Some argue that offering a fresh classical liberal/libertarian take of social justice amounts to little more than an attempt to opportunistically “hijack” or “co-opt” a term with a settled anti-libertarian meaning. But this argument misunderstands the essentially contestable nature of political concepts (and thus misunderstands the nature of politics itself) and subtly begs the question by implicitly denying that the meaning of the concept seems so settled because of the same lack of contestation that is being advised. That is to say, a bad effect of the policy of non-contestation—the fact that most everybody agrees that social justice means what the social-democratic left says it does—is taken as a reason to maintain that policy and continuing attacking the coherence of the whole concept.

But, again, my claim is that rather than undermining the currency and political force of the concept of social justice, this policy has simply sharpened its political thrust by helping to lock in a socialist-flavored conception of it. My further claim is that classical liberal and libertarian thought has ready at hand the resources to supply a conception of social justice that really does count as a conception of social justice—it is in the right line of work—and that it is at least as morally attractive and intellectually credible as rival conceptions. Setting forth this conception in good faith lays claim to currently uncontested ground, which forces engagement from those who would defend the prevailing conception.

Some people in the market for a conception of social justice will adopt a neoclassical liberal conception wholesale. Others will modify their current conception of social justice to address weaknesses exposed by the neoclassical liberal challenge, drawing them nearer to it on this or that margin. Most importantly, offering a neoclassical liberal conception of social justice removes permission to simply ignore classical liberal and libertarian thinkers. The rejection of social justice is taken by many on the left as prima facie evidence that the argument that matters most has been won already—that libertarians have in effect conceded that they cannot compete in the terms decent people most care about. So there’s no reason to engage. All that remains is to diagnose why libertarians so vehemently insist that there’s a debate about liberty that is (a) worth having, that (b) they think they can win, but which (c) has nothing to do with social justice.

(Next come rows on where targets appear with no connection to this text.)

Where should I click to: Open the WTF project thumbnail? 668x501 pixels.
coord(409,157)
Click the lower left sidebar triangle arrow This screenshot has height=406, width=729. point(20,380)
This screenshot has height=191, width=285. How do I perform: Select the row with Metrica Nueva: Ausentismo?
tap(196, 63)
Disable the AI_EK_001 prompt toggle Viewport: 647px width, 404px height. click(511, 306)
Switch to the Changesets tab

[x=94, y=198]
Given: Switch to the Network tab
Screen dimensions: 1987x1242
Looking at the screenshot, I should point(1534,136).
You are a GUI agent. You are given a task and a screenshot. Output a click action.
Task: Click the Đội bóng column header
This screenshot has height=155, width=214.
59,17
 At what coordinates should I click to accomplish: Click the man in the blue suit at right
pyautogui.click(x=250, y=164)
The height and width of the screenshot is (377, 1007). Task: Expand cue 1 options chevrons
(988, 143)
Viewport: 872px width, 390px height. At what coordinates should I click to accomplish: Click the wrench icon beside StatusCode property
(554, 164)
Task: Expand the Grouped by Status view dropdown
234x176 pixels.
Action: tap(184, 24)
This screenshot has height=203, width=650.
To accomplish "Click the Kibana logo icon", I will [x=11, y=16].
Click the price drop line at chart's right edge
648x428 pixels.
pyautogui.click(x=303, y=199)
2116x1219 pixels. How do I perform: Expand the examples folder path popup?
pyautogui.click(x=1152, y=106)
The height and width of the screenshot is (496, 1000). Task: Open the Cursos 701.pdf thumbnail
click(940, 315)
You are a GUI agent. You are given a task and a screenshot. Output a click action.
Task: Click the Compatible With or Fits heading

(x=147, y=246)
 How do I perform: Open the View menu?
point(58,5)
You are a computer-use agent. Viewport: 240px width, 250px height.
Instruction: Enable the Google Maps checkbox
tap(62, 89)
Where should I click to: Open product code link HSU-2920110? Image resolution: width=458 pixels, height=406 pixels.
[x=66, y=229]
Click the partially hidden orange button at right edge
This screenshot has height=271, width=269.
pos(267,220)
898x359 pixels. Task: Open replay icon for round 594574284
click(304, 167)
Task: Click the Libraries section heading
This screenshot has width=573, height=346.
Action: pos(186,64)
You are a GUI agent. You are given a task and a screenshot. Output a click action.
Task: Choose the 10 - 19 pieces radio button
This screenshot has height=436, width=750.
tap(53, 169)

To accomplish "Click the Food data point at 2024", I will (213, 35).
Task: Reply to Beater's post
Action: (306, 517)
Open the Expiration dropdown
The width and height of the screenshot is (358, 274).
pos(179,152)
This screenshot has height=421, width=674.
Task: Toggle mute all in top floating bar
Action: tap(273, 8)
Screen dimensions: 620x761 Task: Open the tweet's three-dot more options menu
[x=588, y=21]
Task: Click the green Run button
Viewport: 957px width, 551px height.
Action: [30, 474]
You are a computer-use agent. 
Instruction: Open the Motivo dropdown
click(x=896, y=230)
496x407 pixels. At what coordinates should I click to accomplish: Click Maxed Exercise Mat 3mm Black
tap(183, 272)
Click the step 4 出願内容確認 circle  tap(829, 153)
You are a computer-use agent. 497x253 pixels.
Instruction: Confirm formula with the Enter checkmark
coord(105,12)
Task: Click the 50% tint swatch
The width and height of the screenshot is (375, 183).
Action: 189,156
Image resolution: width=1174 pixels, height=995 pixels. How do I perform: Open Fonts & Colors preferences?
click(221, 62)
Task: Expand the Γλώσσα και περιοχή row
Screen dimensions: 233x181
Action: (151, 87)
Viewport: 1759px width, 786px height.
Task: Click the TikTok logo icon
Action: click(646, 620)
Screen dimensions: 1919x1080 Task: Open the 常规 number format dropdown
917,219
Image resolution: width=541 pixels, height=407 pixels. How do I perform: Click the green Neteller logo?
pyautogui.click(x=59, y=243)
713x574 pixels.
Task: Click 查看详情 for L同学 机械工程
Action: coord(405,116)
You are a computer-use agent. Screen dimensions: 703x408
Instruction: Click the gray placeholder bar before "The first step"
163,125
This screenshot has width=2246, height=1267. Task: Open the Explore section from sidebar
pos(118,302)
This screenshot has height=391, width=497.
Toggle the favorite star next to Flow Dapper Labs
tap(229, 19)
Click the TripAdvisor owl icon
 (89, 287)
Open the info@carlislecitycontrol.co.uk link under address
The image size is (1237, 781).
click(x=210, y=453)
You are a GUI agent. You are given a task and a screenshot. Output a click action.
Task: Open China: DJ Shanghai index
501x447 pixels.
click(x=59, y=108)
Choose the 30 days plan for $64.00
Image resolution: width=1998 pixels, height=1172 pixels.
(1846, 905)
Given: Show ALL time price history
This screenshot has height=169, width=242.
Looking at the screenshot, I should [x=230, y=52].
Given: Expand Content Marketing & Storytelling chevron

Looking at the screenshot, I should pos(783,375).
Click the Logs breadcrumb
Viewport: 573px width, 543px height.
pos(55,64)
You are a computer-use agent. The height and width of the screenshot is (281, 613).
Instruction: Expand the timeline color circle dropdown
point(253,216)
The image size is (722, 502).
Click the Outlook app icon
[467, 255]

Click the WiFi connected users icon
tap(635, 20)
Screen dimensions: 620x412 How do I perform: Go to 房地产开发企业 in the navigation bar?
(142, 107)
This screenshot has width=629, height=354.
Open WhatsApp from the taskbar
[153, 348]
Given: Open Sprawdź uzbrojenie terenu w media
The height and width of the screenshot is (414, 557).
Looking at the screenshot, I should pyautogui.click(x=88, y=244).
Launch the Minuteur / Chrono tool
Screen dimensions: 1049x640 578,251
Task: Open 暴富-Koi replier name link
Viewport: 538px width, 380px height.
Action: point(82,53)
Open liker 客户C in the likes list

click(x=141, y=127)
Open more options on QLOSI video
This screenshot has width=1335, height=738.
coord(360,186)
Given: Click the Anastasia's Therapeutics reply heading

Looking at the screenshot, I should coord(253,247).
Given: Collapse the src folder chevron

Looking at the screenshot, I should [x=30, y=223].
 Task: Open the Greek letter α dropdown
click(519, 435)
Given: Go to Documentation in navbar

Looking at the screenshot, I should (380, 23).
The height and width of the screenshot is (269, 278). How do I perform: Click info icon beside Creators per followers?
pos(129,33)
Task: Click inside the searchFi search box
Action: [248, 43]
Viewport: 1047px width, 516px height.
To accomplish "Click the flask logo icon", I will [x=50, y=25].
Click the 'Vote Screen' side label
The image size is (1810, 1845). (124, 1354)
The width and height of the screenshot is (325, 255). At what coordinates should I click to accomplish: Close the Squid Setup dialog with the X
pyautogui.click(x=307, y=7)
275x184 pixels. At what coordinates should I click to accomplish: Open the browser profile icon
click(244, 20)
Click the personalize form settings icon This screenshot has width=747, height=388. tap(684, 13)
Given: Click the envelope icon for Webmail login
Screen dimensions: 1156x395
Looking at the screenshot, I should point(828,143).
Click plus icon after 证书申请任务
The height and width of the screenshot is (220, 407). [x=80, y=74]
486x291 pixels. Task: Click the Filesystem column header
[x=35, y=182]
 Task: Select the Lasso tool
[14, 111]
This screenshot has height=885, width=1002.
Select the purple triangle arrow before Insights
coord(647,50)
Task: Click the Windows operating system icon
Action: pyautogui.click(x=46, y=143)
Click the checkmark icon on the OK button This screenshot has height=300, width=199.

Classical liberals suffering from social justicistis tend to identify the concept of social justice so strongly with the technocratic-egalitarian conception of social justice that they can’t see how it’s possible to offer a classical liberal conception that doesn’t give away the store. I think they’re making a simple mistake about the fixity of moral concepts and underestimating the resources of their own ideas. In any case, refusing to offer a conception of social justice pretty clearly gives away the store most broadly liberal people want to patronize in exchange for a poorly trafficked, well-defended bodega. At least its ours, I guess. Who wants those customers anyway?

  • Even if there were no competing notion of social justice, it pays to ask proponents of the modern liberal version of social justice what the term means. To the extent you get an answer, because that answer is probably objectionable in pretty clear ways, you are often that much closer to a competing definition.

  • lump1

    I like this idea of the “essentially contestable” concepts. But I worry that the boundary of this category itself is rather fuzzy and … contestable, and many debates hinge on whether a concept is nailed down or contestable. Relativists argue that every damn notion is essentially contestable – bristling with latent phallocentric/eurocentric normativity. Others claim that even “social justice” has one correct, and many incorrect accounts. In practice, the best way to argue that something is socially just is to show that it comes out as just on all or most of the leading accounts of justice.

  • Emotionalogic

    Of course, creating a historically viable, internally coherent conception of social justice (or liberty, equality, etc.) does none of the work of explaining why that conception is actually a moral good. It just paints a picture, and people will like it or they won’t. So as moral philosophy it seems to lack a certain oomph.